El objetivo era llegar aquí al final del día, a dormir, para mañana empezar a patear esta sugerente ciudad desde primera hora (y probablemente quedarme a dormir una segunda noche). Tras el desayuno, en internet he localizado una Chambre d’Hote, he llamado, y a la primera he conseguido alojamiento: buena señal, voy por el camino correcto. Adiós Brest…
Durante el día me reservaba algunas paradas que sí parecían merecerlo. Primero, tras unos cuantos kilómetros durante la mañana, las hermosas playas de la Costa de Pentievre. Por ejemplo, la de Pléneuf-val-André, con un paseo marítimo al que dan las puertas traseras de unas grandes casas de veraneo (me recuerda al de Ribadesella). La playa en sí es inmensa, y, como se aprecia en muchas otras de la zona, las mareas en Bretaña son muy fuertes (dice la guía que de las más potentes del mundo, pero como ya no somos amigos, no me lo termino de creer), así es que los cuatro gatos que hay (en este día soleado y caluroso) están fácilmente a 300 metros del agua, pero a escasos 20 de la marca de la última marea (en algunos sitios ves que la marea retrocede, facilmente, un par de kilómetros sin inmutarse). Un sitio bonito, sí señor, y muy tranquilo.
Paseíto y a seguir. Ahora a pensar en las vistas, pero también en las viandas. Mi querida amiga me dice que hay un pueblecito, Erquy, que es la gloria de las vieiras, las mejores del mundo mundial. Es cierto que se trata de una variedad que parece ser conocida, las coqueilles St-Jacques. Como soy un hombre confiado, allí que voy. Es más, busco exactamente uno de los dos restaurantes que recomienda, La Cassolette, y entro.

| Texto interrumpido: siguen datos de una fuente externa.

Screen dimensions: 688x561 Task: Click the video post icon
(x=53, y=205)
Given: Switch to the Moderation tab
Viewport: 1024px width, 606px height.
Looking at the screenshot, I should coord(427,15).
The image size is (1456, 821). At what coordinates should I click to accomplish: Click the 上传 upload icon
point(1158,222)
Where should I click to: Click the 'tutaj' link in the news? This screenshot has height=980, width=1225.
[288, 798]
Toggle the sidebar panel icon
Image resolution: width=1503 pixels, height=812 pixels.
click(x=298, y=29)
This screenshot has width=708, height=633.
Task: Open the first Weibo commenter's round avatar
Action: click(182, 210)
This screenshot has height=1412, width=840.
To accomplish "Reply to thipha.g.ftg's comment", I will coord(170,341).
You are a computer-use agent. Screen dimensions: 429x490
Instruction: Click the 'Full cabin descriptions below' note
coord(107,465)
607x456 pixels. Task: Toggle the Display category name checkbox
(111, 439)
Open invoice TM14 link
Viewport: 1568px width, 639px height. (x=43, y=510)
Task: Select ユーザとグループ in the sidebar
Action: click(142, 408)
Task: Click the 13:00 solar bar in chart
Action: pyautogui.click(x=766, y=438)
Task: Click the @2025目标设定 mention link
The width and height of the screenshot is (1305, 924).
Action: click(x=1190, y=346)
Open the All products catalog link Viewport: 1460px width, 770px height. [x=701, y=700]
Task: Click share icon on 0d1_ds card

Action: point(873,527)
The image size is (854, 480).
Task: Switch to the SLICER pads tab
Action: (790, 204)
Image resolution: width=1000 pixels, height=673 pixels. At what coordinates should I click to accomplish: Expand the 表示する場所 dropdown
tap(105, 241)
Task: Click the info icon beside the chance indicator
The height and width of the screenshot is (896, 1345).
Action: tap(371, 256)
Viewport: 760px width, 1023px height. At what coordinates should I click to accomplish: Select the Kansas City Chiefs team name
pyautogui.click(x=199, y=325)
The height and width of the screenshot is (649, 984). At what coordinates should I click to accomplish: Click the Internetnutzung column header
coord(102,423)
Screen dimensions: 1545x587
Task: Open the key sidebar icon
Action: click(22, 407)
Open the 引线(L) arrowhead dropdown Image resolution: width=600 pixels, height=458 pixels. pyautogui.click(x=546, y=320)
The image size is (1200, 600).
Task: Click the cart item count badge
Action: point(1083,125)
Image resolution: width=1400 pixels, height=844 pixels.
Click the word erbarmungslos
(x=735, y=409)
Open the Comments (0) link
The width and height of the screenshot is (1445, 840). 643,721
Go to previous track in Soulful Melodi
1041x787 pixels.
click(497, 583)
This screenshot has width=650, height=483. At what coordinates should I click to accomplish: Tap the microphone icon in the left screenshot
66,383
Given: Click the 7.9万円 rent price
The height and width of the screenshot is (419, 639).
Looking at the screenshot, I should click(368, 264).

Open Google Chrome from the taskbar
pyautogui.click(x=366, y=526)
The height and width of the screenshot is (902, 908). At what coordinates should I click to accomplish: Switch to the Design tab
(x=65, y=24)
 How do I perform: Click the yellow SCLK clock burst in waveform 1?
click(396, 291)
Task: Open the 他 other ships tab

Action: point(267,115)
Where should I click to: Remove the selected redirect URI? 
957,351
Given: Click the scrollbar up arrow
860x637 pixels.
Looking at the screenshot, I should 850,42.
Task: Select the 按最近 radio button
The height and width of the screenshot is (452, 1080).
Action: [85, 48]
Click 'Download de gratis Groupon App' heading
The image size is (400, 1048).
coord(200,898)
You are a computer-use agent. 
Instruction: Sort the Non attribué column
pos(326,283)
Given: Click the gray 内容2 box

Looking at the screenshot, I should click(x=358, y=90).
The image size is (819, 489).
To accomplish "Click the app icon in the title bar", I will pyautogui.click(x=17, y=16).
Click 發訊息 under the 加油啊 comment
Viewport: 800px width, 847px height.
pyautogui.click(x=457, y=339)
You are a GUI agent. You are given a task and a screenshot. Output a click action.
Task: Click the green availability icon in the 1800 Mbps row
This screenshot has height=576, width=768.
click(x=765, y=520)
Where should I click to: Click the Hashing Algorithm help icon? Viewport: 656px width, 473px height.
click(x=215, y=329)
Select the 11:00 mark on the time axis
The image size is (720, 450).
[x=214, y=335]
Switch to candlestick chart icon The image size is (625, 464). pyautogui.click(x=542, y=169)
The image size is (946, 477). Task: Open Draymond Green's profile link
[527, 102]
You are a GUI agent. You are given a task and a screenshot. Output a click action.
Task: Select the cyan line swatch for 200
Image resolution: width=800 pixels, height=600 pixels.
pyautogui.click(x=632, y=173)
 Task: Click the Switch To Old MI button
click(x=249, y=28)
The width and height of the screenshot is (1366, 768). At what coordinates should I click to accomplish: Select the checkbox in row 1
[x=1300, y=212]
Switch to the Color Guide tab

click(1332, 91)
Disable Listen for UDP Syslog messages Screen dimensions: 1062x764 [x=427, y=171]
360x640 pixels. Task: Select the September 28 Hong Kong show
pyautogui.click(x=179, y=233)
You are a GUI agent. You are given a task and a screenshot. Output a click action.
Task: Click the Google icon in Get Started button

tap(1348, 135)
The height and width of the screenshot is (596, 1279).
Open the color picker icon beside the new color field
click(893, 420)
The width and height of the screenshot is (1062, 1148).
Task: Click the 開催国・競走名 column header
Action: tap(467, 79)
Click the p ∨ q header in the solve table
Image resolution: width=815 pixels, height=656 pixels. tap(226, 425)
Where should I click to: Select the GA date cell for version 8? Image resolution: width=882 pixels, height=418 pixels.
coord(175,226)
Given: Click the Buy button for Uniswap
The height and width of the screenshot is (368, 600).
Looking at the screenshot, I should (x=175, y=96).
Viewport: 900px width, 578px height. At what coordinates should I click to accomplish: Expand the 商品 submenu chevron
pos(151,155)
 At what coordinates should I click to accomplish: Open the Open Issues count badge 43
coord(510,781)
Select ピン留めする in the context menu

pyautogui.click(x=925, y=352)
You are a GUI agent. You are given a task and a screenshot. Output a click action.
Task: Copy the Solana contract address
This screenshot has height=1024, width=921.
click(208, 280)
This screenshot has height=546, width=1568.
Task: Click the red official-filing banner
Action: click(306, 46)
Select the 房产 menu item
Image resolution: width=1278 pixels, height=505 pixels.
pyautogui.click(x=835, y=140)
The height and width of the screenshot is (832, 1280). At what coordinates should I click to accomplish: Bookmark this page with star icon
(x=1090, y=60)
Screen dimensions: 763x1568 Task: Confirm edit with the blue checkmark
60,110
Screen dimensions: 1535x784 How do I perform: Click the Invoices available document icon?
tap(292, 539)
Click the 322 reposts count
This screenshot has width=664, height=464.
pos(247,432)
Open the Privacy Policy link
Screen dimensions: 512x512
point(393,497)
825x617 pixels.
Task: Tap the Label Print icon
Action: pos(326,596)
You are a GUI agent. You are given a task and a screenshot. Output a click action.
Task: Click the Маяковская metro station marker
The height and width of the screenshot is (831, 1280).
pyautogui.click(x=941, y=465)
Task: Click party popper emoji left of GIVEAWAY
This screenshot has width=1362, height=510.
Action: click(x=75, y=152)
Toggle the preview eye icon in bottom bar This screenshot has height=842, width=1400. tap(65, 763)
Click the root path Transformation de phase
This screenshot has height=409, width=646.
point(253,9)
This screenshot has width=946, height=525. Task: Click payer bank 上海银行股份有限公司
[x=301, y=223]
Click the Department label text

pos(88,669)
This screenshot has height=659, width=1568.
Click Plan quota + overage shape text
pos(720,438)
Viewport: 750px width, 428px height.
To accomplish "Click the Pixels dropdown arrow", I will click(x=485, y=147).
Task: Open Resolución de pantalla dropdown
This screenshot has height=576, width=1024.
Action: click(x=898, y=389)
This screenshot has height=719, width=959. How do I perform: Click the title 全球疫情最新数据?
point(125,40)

Como no hay sitio en la terraza, me convierto en el único ocupante de un salón cuidadosamente decorado, con paredes de piedra, vigas de madera soportando un techo blanco, y delicadas mesas, muy juntas entre sí, con manteles estampados en blanco y granate a juego con las cortinas. En cada mesa, una lamparita encendida pese a ser mediodía y, como decía, estar el comedor vacío. Pero se nota desde el principio que en este establecimiento se hacen las cosas con cuidado.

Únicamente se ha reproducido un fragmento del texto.